EXTRACTED ENTRIES –
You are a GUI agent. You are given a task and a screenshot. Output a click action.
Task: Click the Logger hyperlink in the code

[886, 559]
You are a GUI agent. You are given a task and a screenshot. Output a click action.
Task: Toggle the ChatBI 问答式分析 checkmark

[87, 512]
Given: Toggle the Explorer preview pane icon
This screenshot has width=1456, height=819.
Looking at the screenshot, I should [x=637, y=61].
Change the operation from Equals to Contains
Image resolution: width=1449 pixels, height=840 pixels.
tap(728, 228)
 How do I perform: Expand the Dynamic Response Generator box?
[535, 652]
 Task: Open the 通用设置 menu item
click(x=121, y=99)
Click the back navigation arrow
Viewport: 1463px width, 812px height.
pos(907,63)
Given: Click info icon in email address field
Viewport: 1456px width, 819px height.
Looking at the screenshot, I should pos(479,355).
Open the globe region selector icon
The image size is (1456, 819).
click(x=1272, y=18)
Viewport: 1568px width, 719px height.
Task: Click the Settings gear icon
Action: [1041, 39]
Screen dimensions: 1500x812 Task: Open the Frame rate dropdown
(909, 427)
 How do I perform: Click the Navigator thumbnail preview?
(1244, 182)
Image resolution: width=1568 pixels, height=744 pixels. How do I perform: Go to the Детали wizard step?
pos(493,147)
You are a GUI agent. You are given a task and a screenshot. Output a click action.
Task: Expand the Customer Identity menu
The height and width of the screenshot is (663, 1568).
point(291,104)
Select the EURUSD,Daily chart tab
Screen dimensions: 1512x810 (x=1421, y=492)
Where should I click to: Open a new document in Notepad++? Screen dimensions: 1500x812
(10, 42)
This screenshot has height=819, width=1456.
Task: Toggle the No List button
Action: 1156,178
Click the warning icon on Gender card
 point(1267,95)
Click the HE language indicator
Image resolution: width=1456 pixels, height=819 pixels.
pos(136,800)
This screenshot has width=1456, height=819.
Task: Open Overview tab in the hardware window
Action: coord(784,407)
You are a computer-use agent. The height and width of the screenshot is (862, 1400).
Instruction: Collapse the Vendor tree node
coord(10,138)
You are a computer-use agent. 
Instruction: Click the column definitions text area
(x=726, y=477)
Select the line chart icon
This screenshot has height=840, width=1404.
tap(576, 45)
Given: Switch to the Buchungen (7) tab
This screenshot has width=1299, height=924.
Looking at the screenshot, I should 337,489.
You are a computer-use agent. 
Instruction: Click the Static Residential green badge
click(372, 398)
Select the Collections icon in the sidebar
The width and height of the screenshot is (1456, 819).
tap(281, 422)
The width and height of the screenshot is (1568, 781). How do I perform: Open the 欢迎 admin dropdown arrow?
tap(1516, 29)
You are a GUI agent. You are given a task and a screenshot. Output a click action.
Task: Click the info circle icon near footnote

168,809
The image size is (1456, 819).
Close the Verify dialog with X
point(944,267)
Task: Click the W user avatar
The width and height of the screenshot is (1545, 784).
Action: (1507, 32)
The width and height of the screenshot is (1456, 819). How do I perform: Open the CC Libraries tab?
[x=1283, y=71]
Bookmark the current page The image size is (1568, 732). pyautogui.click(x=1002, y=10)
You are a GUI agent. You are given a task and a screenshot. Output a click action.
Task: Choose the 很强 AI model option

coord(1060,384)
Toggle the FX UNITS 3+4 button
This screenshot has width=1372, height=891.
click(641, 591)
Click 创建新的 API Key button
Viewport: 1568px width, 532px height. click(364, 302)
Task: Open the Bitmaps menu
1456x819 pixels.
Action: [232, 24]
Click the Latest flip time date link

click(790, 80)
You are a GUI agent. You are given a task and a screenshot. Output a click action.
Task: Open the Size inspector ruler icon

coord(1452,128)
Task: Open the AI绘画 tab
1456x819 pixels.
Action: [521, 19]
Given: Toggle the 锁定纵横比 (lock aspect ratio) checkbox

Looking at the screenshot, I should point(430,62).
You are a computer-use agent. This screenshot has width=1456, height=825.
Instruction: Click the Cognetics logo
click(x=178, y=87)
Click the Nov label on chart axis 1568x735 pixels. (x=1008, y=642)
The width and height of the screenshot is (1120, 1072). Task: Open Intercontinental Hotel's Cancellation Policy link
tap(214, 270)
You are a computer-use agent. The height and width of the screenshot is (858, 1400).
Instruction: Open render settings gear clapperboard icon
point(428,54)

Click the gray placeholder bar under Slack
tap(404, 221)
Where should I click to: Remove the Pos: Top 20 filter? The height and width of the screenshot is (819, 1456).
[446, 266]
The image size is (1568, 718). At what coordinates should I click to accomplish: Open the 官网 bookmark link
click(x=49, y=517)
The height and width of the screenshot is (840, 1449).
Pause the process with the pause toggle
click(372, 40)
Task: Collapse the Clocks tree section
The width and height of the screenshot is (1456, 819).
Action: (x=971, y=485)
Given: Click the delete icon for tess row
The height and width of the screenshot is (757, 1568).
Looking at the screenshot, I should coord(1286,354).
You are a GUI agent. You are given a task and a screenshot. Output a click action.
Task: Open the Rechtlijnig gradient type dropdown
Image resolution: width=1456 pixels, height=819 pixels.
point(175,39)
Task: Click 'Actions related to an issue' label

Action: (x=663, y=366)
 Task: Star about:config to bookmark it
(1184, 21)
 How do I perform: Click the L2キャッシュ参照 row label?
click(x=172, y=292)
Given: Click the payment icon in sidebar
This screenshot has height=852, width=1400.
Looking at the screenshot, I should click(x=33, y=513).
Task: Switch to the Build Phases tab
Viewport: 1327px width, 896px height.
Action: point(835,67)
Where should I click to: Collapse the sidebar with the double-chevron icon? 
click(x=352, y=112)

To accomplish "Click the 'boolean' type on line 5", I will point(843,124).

WORK INSTRUCTION – Among the entries above, the line containing "Given: Switch to the Buchungen (7) tab", the line containing "Select the Collections icon in the sidebar", and all lines between them are to be restated word for word; nothing else belongs in the reply.

RESPONSE TO THIS EXERCISE –
Given: Switch to the Buchungen (7) tab
This screenshot has width=1299, height=924.
Looking at the screenshot, I should 337,489.
You are a computer-use agent. 
Instruction: Click the Static Residential green badge
click(372, 398)
Select the Collections icon in the sidebar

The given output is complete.